Structural Deprovisioning Model
The Structural Deprovisioning Model identifies several model-level mechanisms that explain the non-obvious dynamics of a founder's post-exit experience. These mechanisms demonstrate how the components of the model interact and why the post-exit environment is often difficult for founders to get used to.
Deprovisioning Event: This is the onset event where the company's infrastructure provisioning is simultaneously removed across all five domains (Self-Definition, Operating-Environment, Meaning-System, Social-World, and Financial-Framework). The crucial factor here is simultaneity; the systems don't disappear one at a time, but all at once in a single event.
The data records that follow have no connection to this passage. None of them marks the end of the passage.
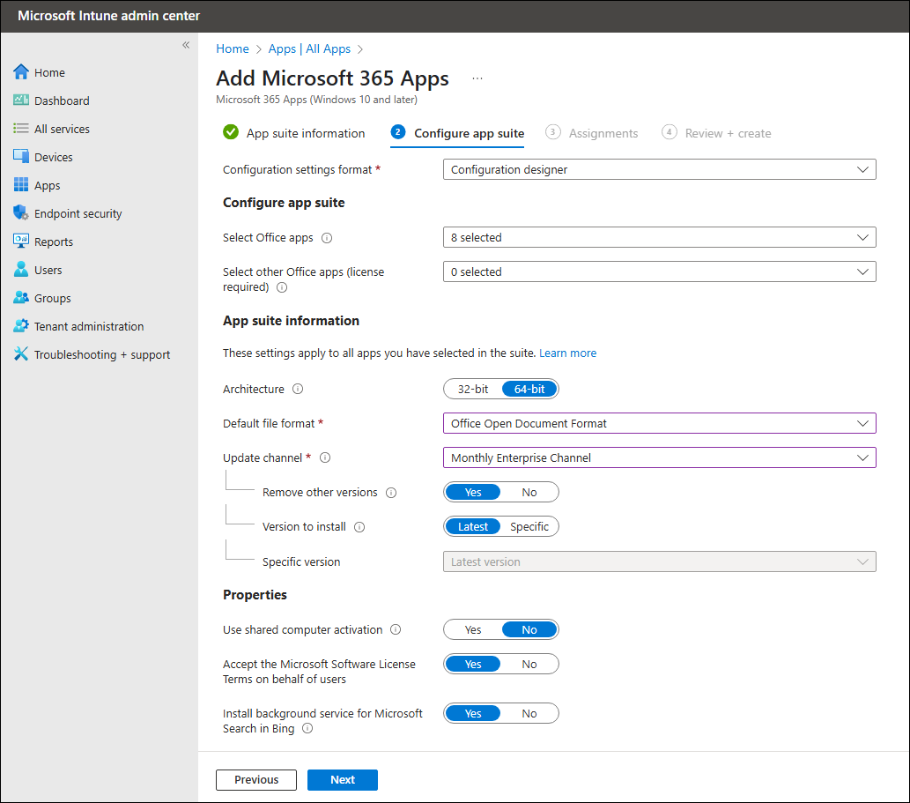Open Groups icon in navigation
Screen dimensions: 910x803
[21, 298]
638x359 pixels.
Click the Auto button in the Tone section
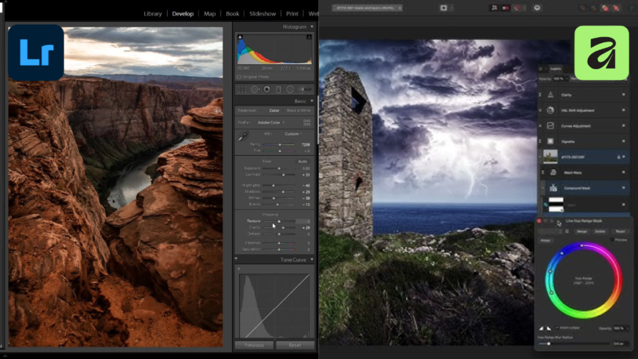point(302,160)
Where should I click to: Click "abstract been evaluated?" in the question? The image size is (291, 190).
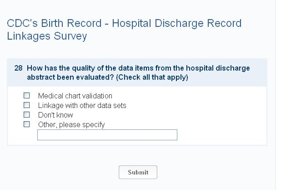pos(70,77)
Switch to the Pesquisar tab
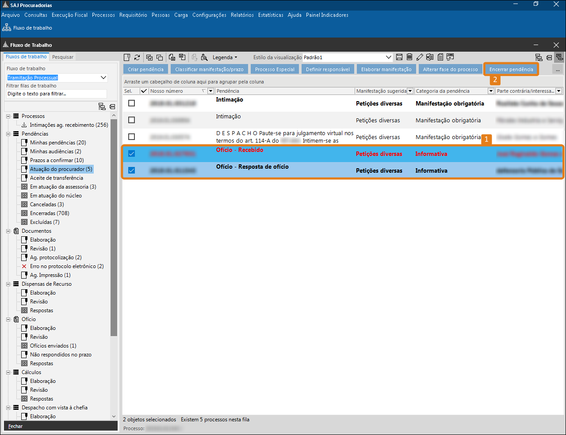566x435 pixels. (63, 57)
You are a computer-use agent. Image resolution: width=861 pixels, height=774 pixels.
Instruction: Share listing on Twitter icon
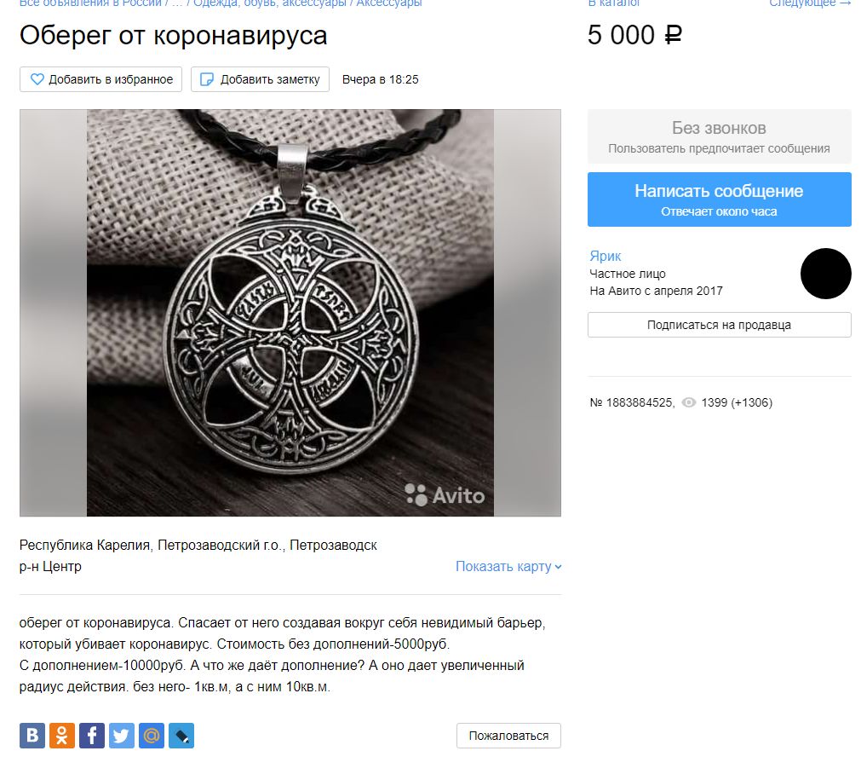(121, 735)
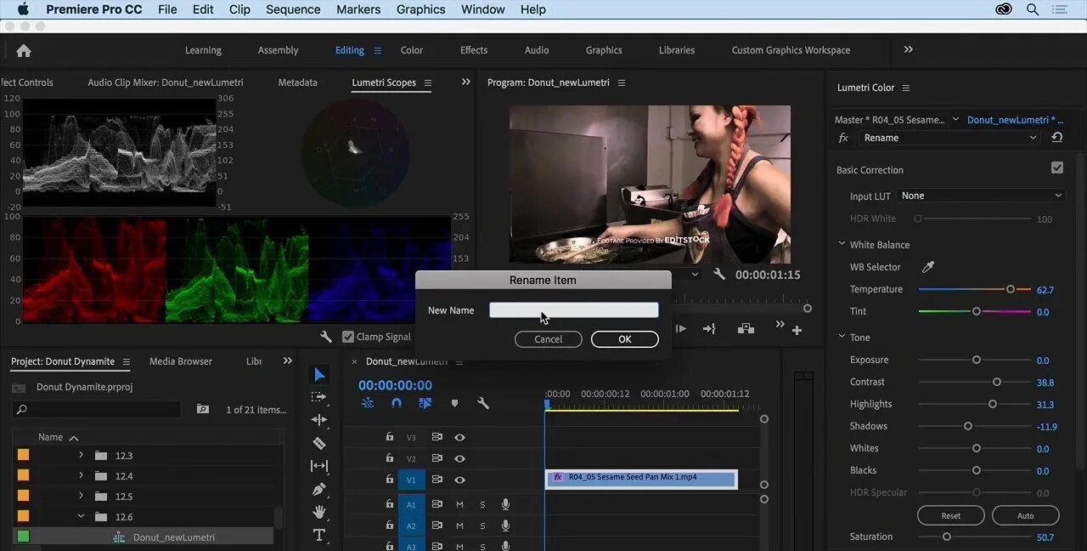Select the Type tool

tap(319, 535)
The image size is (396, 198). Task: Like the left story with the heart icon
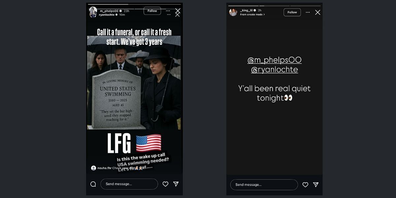(x=165, y=184)
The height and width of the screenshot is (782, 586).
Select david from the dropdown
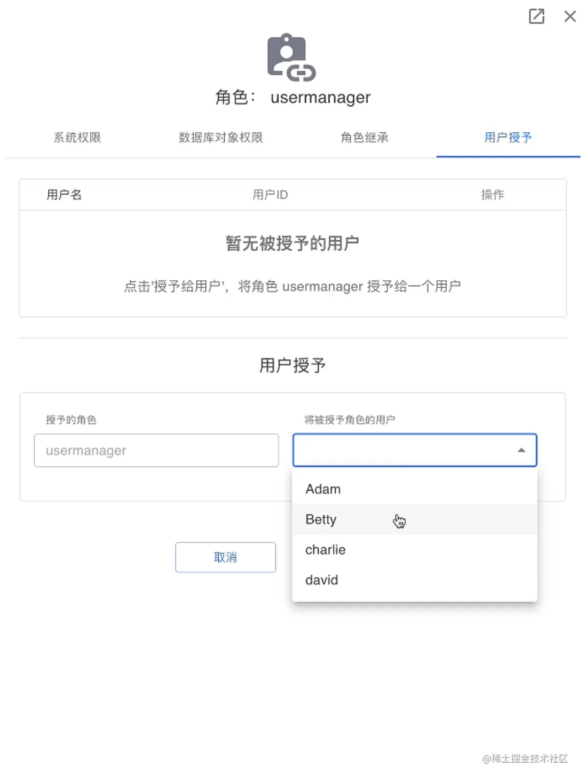(x=415, y=580)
Dependency Opacity: It predates the exit and makes the mechanisms of the Structural Deprovisioning Model hard to see because the founder experiences the company's provisions as personal achievements and characteristics, rather than as services the company performs for them. This opacity stems from the founder's dual role: they simultaneously create the infrastructure and depend on it.
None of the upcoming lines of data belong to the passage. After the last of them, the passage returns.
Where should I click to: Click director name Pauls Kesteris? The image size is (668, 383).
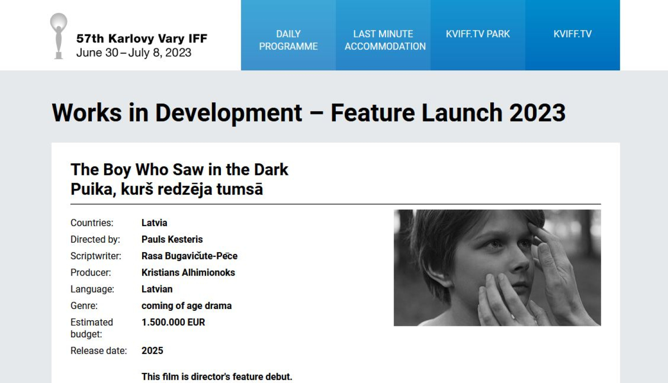coord(172,239)
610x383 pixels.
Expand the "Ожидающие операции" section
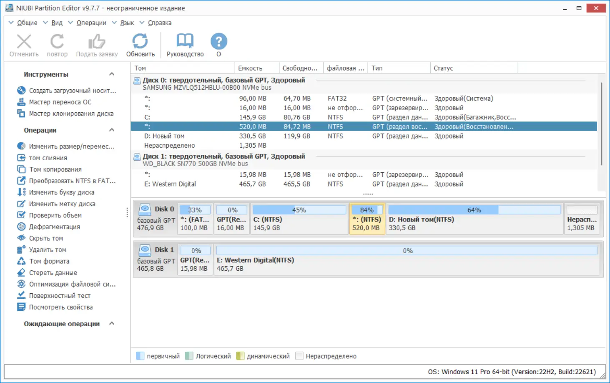tap(111, 323)
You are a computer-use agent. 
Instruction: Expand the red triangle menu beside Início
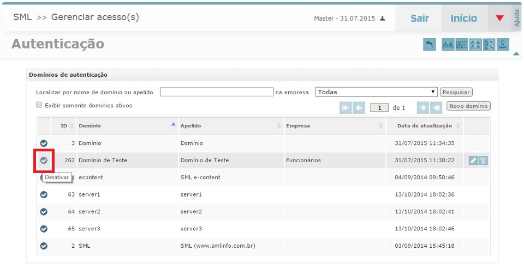pos(499,19)
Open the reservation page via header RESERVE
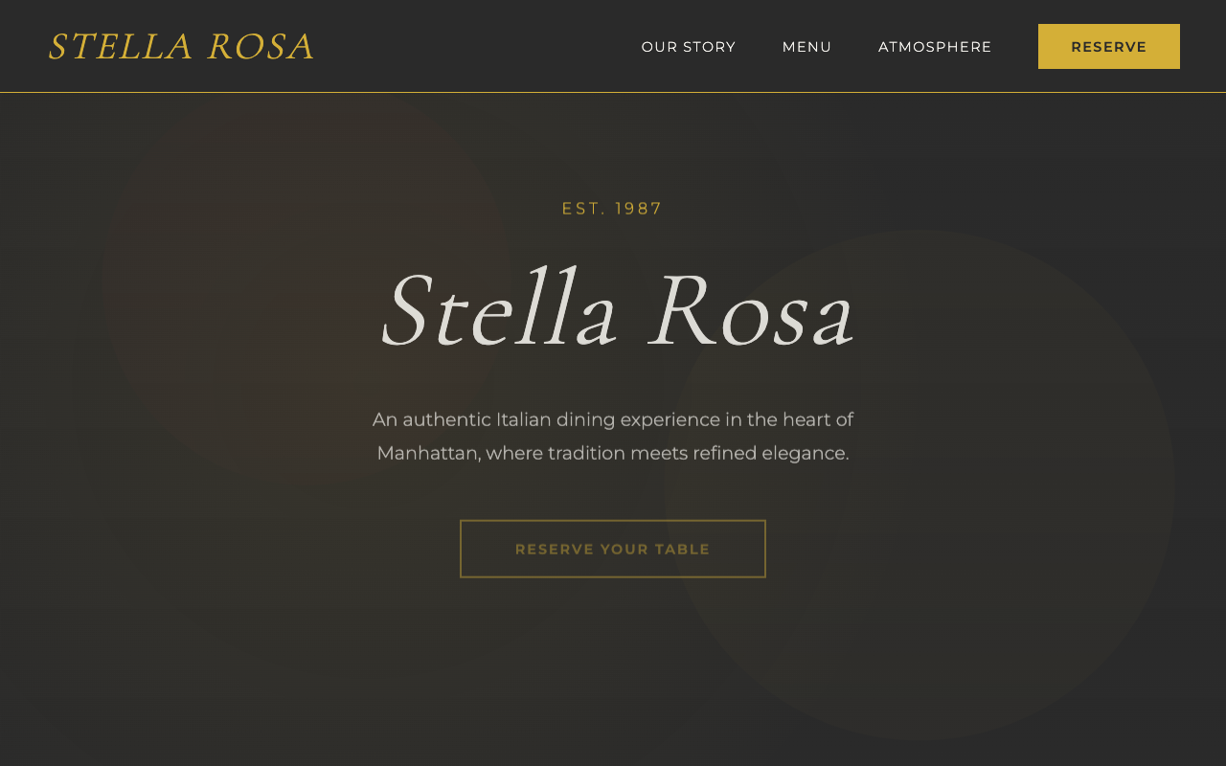This screenshot has height=766, width=1226. pyautogui.click(x=1108, y=46)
Concealment Sequence: This is the causal chain that makes the entire dynamic self-concealing. It explains how the very event that creates the structural deficit simultaneously hinders the founder's ability to perceive it. Specifically, Dependency Opacity blocks Self-Legibility (the ability to accurately read one's own structural needs and capacities), which hides the deprovisioning, ultimately making it impossible for the founder to actively rebuild the specific systems they require.
Compound Deprovisioning: The provisions removed at exit form a highly interdependent system, meaning they do not operate—or fail—in isolation. The decoupling in one domain triggers and worsens it in others. For example, losing operating structure degrades social contact, which eliminates feedback, which subsequently reduces the quality of decision-making. This cross-domain interaction amplifies the total disruption so that it is greater than the simple sum of single losses after the exit.
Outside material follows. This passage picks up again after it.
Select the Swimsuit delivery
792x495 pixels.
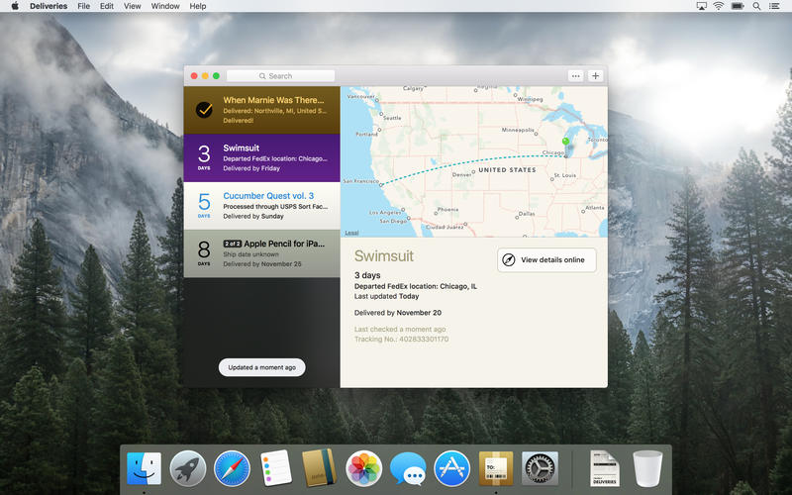[261, 157]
Compound Surfacing: The full scope of the disruption does not become apparent immediately. Instead, different root phenomena manifest on different timelines. While a "Structural Hollow" might be felt within days, "Selfhood Dislocation" takes weeks, and phenomena like "Intensity Deprivation" and "Community Turbulence" can take months to surface. This delayed onset leads founders to systematically underestimate the scope of their circumstances, as each new disruption changes their understanding of what the exit actually removed.